Biyu rubbed her face. “I need a bed to sleep in, please. This … this is an inn, correct?”
“It is,” he said with a frown, squinting at her dress.
She likely looked strange, dressed in finery and yet with twigs and blood and sweat caking her like a second skin.
“Do you have money on you, little girl?”
“No.” Her shoulder dropped as the realization hit her; how was she going to do anything with her newfound freedom without any money? Would she have to look for a job? Or … what she even do at this point? What were her options?
He eyed her hairpin. “That’s gold, isn’t it?”
“Oh. Um, yes.” Her fingers danced over one of the hairpins and she slid it out, allowing one section of her hair to tumble down her shoulder. She held it out for him. “Will this be enough for a room?”
“That’ll be enough for the month,” he said with raised brows. “Is … is everything all right, miss?”
“Where are we?”
“Excuse me?”
“Which city is this?”
“Yucheng,” he answered with another suspicious look. “In State Rei.”
She was several states away from the capital; how had Yat-sen managed to send her this far? He must have wanted to ensure that she could completely disappear. The thought both warmed and weighed down her heart; he should have warped himself. He had wasted it on her.
“I’d like to stay for … for a little while,” she said. Just until she figured things out.
He took the hairpin from her and ushered her inside.
Everything happened in a blur afterward; he gave her a key to a room on the third floor, told her about what times dinner and breakfast were served, told her about the bathhouse at the back of the inn, and then left her alone to wander upstairs.
There were only four paces between the bed and the door, making the space cramped and uninviting.
The view from the window above was the only nice thing to look at; between the dusty sheets and the musty smell, it was a hard cry from her luxurious room in the palace.
This was her freedom, she told herself glumly.
As she stepped near the bed, her reflection caught in the corner of her eye from the handheld mirror that was propped up with two stones.
She flinched at her appearance. She was bedraggled.
Even in the dim candle lighting, she could make out the redness and puffiness in her eyes, and the grief and exhaustion on her face.
She looked terrible, and it reminded her too much of what she had done, so she shoved the stones away until the mirror fell back. A crack splintered on the edge of it, but she ignored it as she crawled under the covers.
She was too tired to care about anything right now.
She squeezed her eyes shut and willed sleep to come and take her away from reality.
But the empty space beside her only made her want to cry once more.
Her hand stretched out onto the spot next to her, where Nikator should have been.
Tears filled her eyes once more. This time, she wept quietly, her tears soaking through her pillow.
Biyu had done what she needed to do; she told herself over and over again about how necessary it was for her to escape from Muyang’s grips. She’d been a prisoner—how could Nikator fault her for wanting to not be a prisoner anymore? No, he was wrong.

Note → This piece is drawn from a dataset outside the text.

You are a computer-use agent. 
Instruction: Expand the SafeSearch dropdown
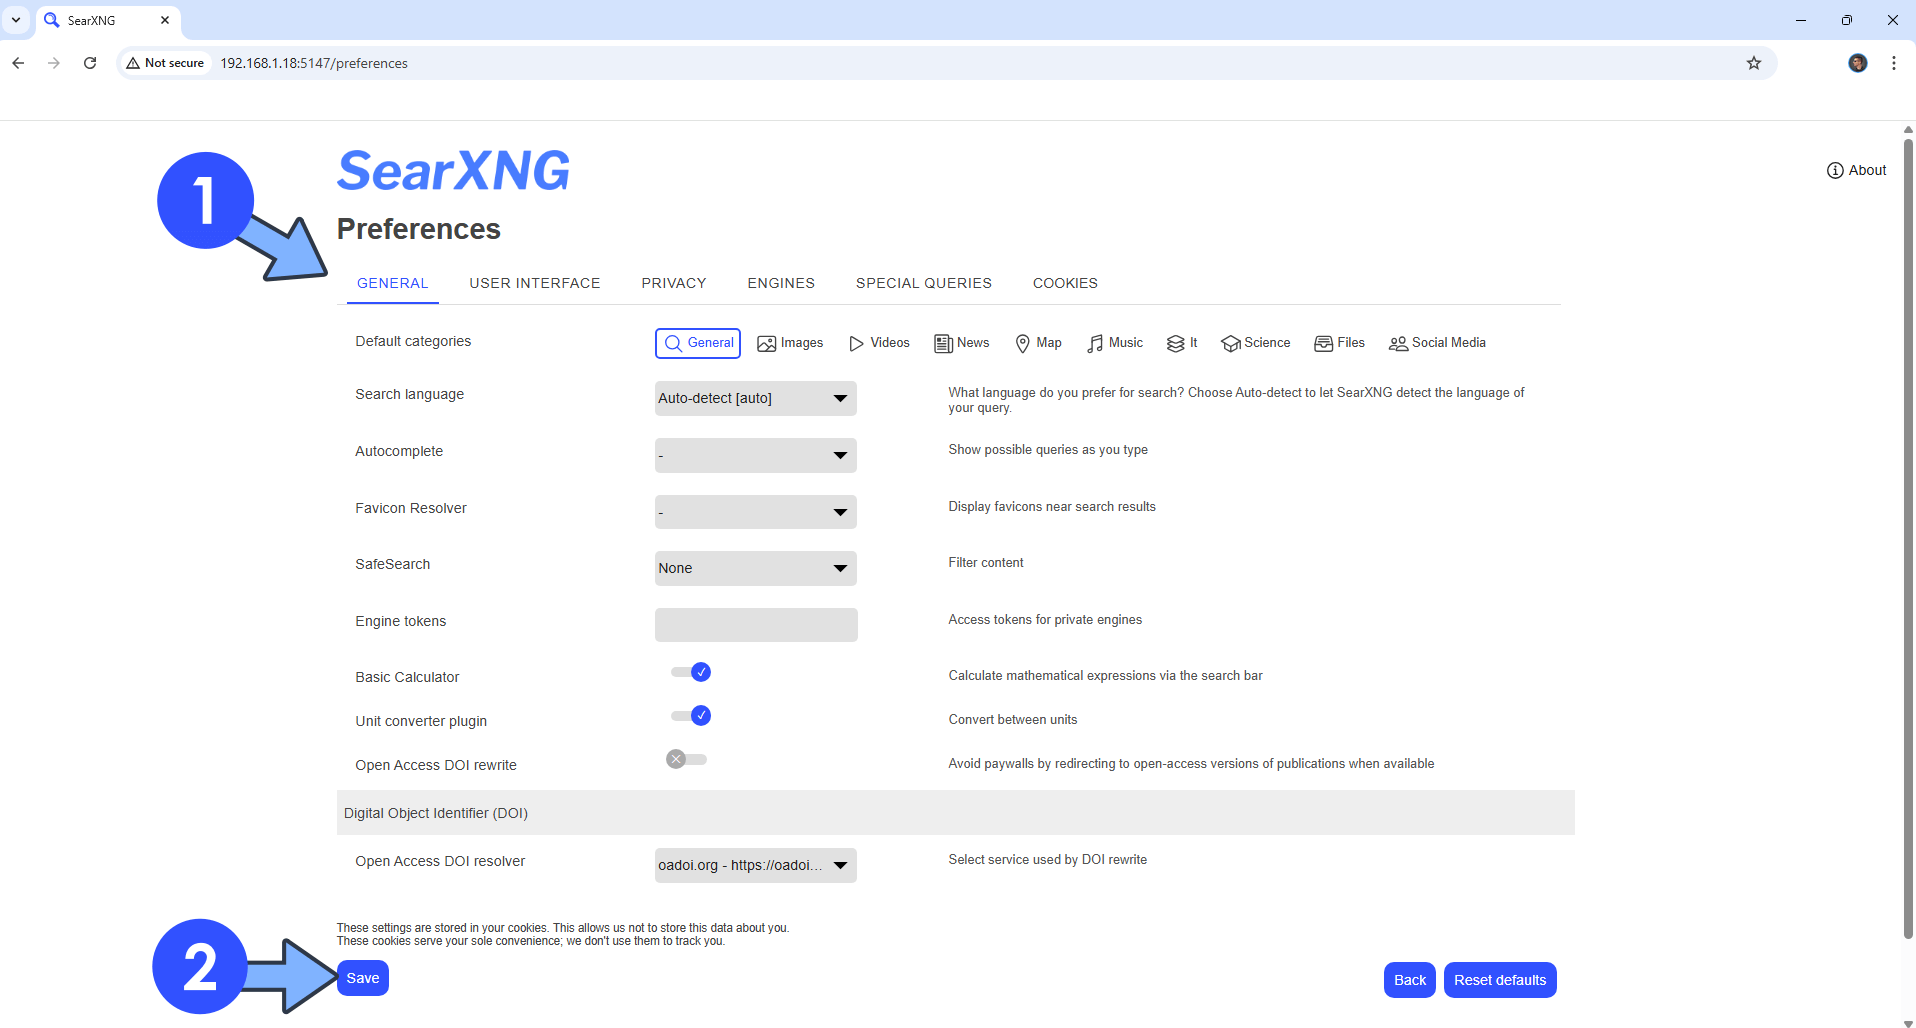coord(755,568)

He saw the loneliness, the forced isolation, the way she was trapped in her bedroom; he saw it all and yet he didn’t even offer to help?
He chose to still go along with whatever Muyang planned for her?
If they were truly lovers, then he would have found a way for her to be free.
He would have cared enough to do something.
She’d had to take matters into her own hands, even if it had broken her heart in the process.
And if Nikator hated her for it? Then he’d never truly cared about her in the first place.
For the first three days after the event, Biyu holed herself away in the inn and refused to get out.
She ate, slept, and cried, and then repeated it all the next day.
By the fourth day, her anger overtook everything else.
How dare Nikator fault her for wanting the most basic of human rights?
The right to be free? To not be a prisoner?